Outro detalhe é que a incidência de Sergipe já estava alta na quinta-feira, quando esses dados foram apresentados pelo boletim "Covid-19: Sergipe e Território Nacional", do Observatório de Sergipe. Naquele dia, Sergipe estava com 1.413 contaminados, por 100 mil habitantes, ultrapassando o Ceará, que tinha.407 casos e liderava o índice entre os estados nordestinos. A alta do índice se deu após a confirmação do número de casos novos da sexta-feira, que foi de 1.298.


"Infelizmente, Sergipe virou o novo epicentro do coronavírus no Nordeste", resume Lysandro Borges, professor do Departamento de Farmácia da UFS e integrante da "Força Tarefa Covid", que reúne pesquisadores de 13 universidades do país para acompanhar a crise do coronavírus. Ele também confirmou nesta semana os dados de uma projeção epidemiológica feita em cima das estatísticas oficiais. A pesquisa estima queo pico de disseminação da doença pode acontecer entre os dias 20 de julho e 4 de agosto, com uma sobrecarga maior de pacientes graves nos hospitais.


Se os casos de coronavírus continuarem no atual ritmo de crescimento, a previsão da Força-Tarefa é que, no dia 20 de julho, o total de infectados no Estado some no mínimo 41.344 e no máximo 45.804,com 463 internamentos em leitos de UTI. Já a previsão de mortes mínimas, até o dia 20 de julho, é de 1.094 óbitos e o máximo de 1.231. Até o dia 4 de agosto, o mínimo é de 1.358, e o máximo 1.665 - e com a recente flexibilização do comércio, que acabou suspensa por uma liminar da Justiça Federal, os óbitos podem chegar a 2 mil.Para o professor, isso acontece porque a disseminação do coronavírus já está descontrolada, principalmente por causa da grande circulação de pessoas nas ruas. 


"O que tem acontecido no estado, e estamos vendo nos gráficos, a curva exponencial do aumento dos casos está acelerada, muito intensa. Isso porque a população toda está praticamente na rua. A taxa de isolamento social em média está em uma média de 36%. O vírus que está circulando é de uma cepa mais infectiva, transmite muito mais fácil e é um pouco mais assintomática. Qual o problema do assintomático? Ele não sente nada, mas se ele passa o vírus para uma pessoa diabética, hipertensa, obesa ou que passou pior tratamento oncológico, essa pessoa pode precisar de uma UTI, pois seu estado vai se agravar", disse Lysandro, ao chamar a atenção para que as pessoas voltem a colaborar com as medidas de isolamento social, mesmo com os esforços do governo e dos hospitais para ampliar os leitos de terapia intensiva. 

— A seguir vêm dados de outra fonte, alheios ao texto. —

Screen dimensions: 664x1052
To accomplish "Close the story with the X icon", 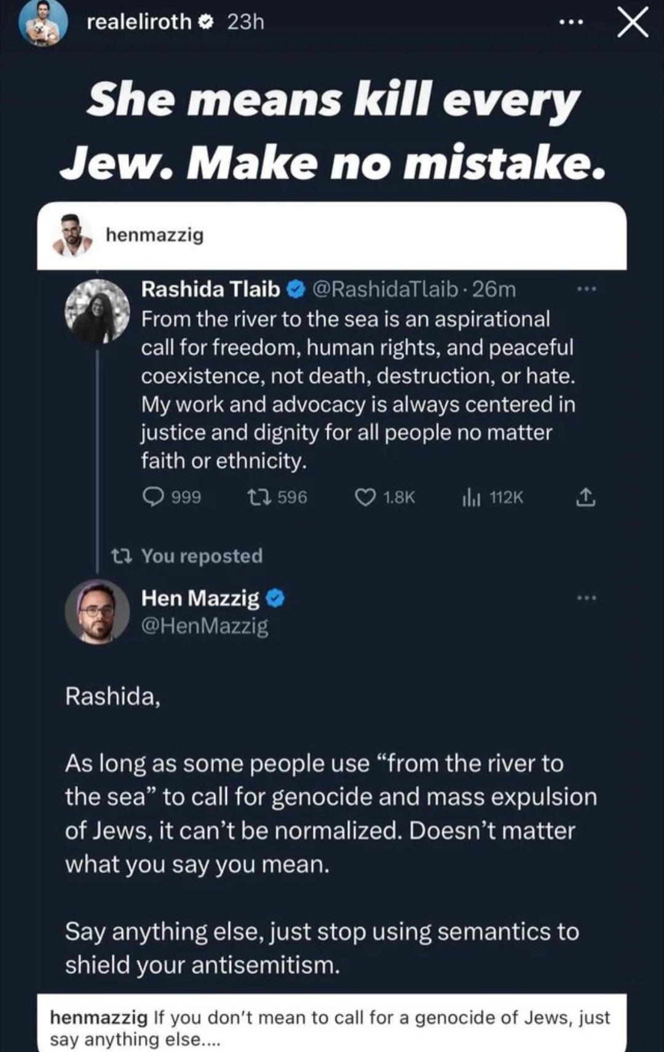I will (632, 23).
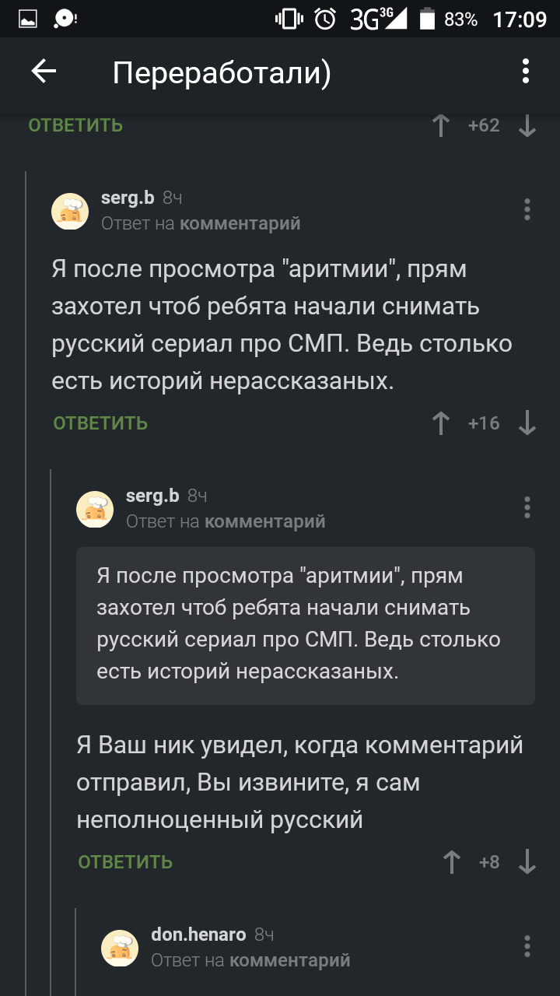Downvote the comment rated +16
Viewport: 560px width, 996px height.
[527, 423]
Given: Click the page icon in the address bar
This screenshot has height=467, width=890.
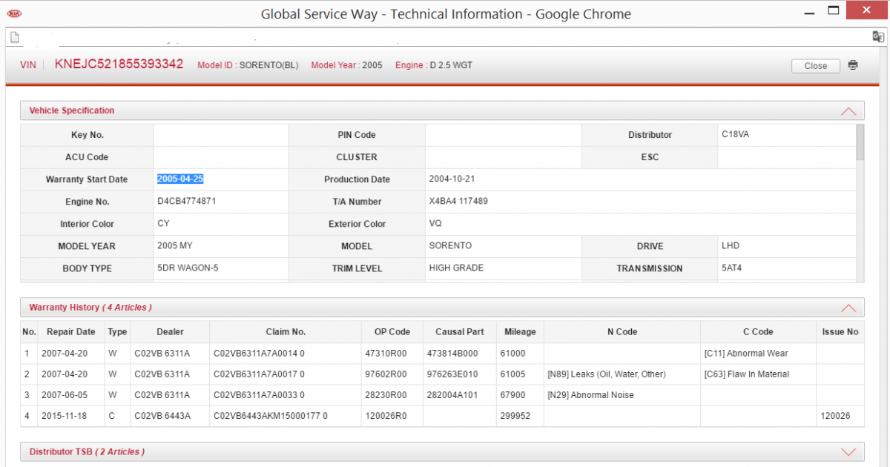Looking at the screenshot, I should pyautogui.click(x=14, y=37).
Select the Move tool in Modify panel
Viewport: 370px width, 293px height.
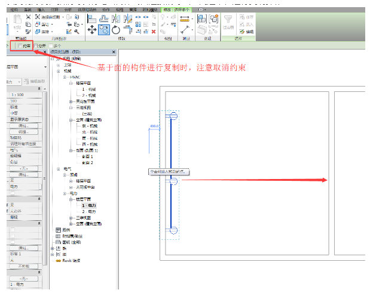(x=93, y=29)
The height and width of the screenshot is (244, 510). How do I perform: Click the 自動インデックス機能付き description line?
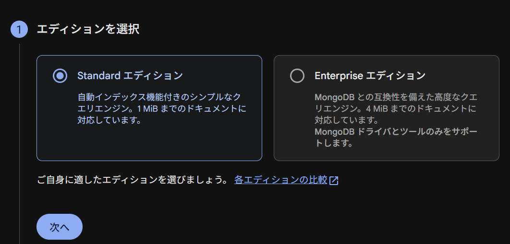(x=158, y=97)
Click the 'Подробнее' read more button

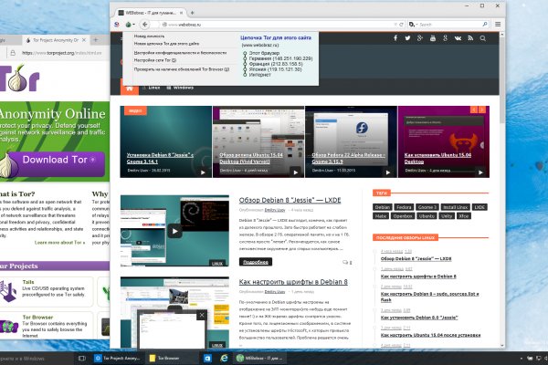(x=256, y=262)
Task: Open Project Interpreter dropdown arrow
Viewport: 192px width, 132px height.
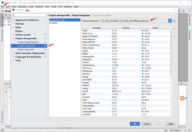Action: tap(170, 21)
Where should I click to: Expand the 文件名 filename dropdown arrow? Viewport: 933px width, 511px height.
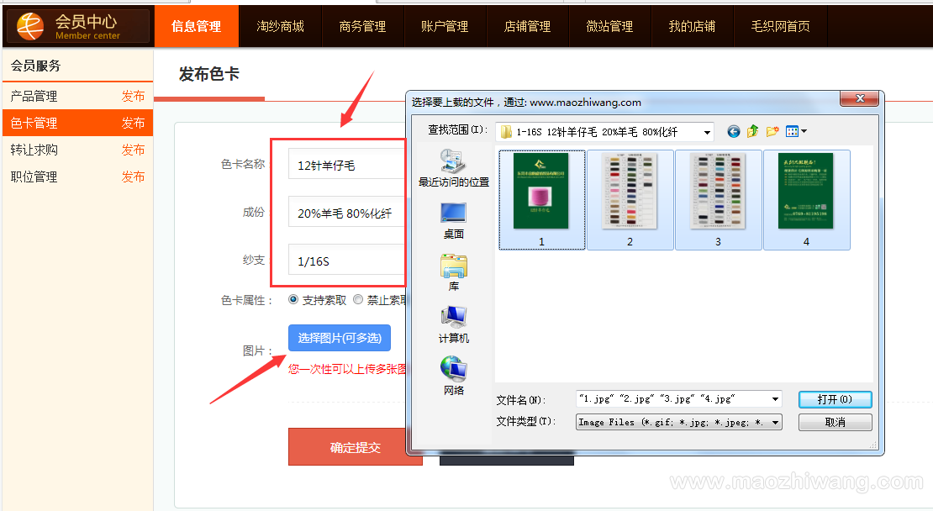pos(774,399)
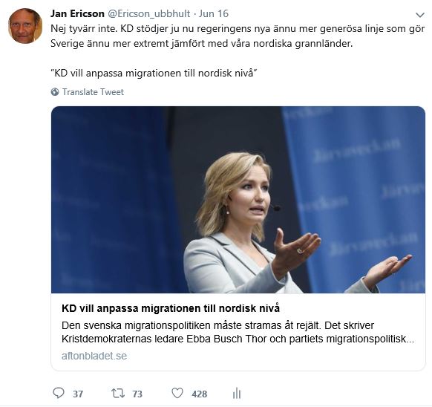Click the reply count 37

click(x=78, y=394)
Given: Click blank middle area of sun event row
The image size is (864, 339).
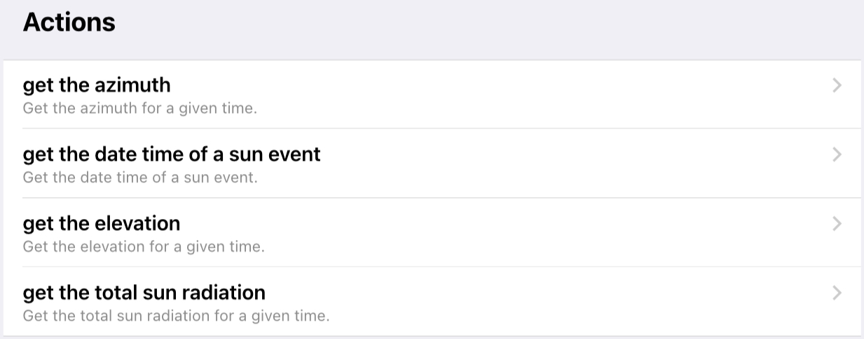Looking at the screenshot, I should pos(526,163).
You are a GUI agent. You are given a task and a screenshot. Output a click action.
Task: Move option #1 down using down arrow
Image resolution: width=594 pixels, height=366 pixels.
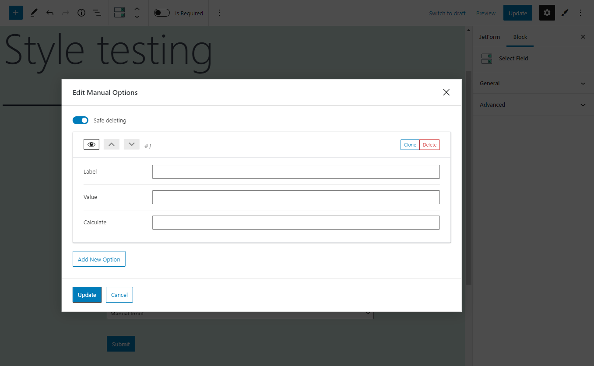coord(131,144)
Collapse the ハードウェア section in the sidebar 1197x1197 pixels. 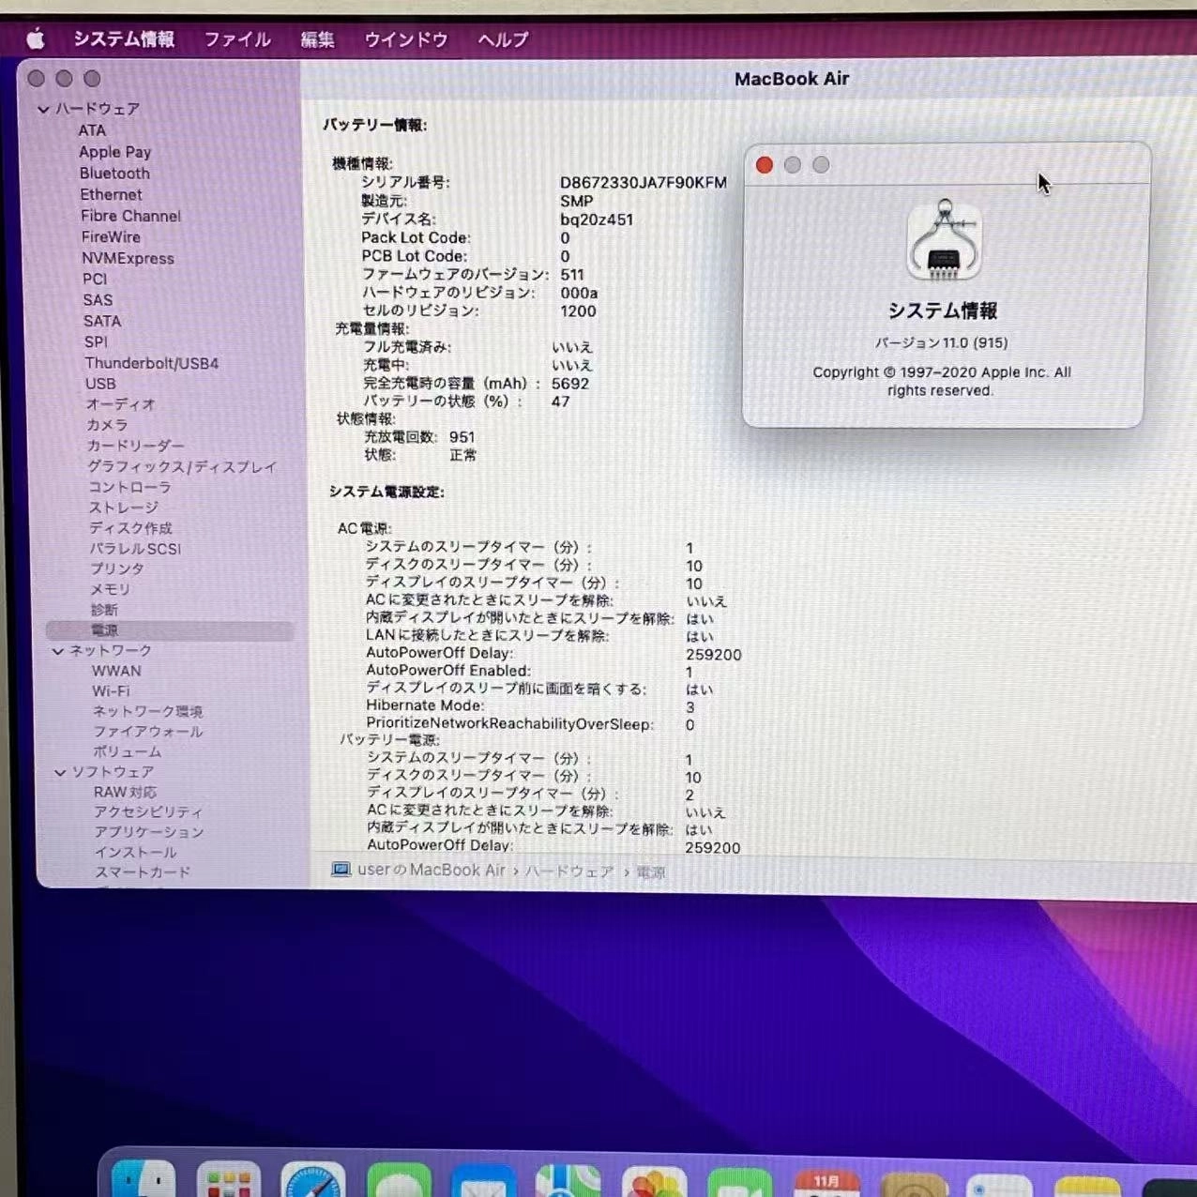coord(43,109)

O pesquisador reforça que essa projeção pode não se confirmar, mas basta que a população colabore com as medidas de isolamento social e que as autoridades tomem medidas mais fortes de prevenção contra o avanço do vírus. A principal estratégia, segundo ele, é restringir a concentração de pessoas em ambientes fechados , como templos religiosos e salões de beleza, recentemente reabertos com base no Plano de Retomada Econômica. "O mais importante está nos locais onde se tem maior disseminação do vírus. Um lugar climatizado, um elevador, um restaurante fechado, infelizmente as casas religiosas, cabeleireiros, eles levam à disseminação do vírus, porque se muitas pessoas se juntam nesses lugares, o vírus não vai parar de circular", diz Lysandro, sugerindo que algumas atividades, como os cabeleireiros, possam ser feitas ao ar livre e distantes de outras pessoas. "E é claro que tem que tomar outros cuidados básicos: lavar as mãos, usar máscara, usar o álcool-gel na rua, e o distanciamento entre as pessoas. Não há outra alternativa ainda, porque ainda não existe droga e nem vacina que combata o vírus", acrescentou.

Uma cópia da pesquisa foi entregue ao governador Belivaldo Chagas e será analisada nesta semana, durante as reuniões dos comitês estaduais de Emergência, na segunda-feira, e de Retomada Econômica, na terça. Esses dados serão analisados para que os integrantes do comitê decidam se suspendem o Plano em definitivo ou ajustem algumas medidas de flexibilização.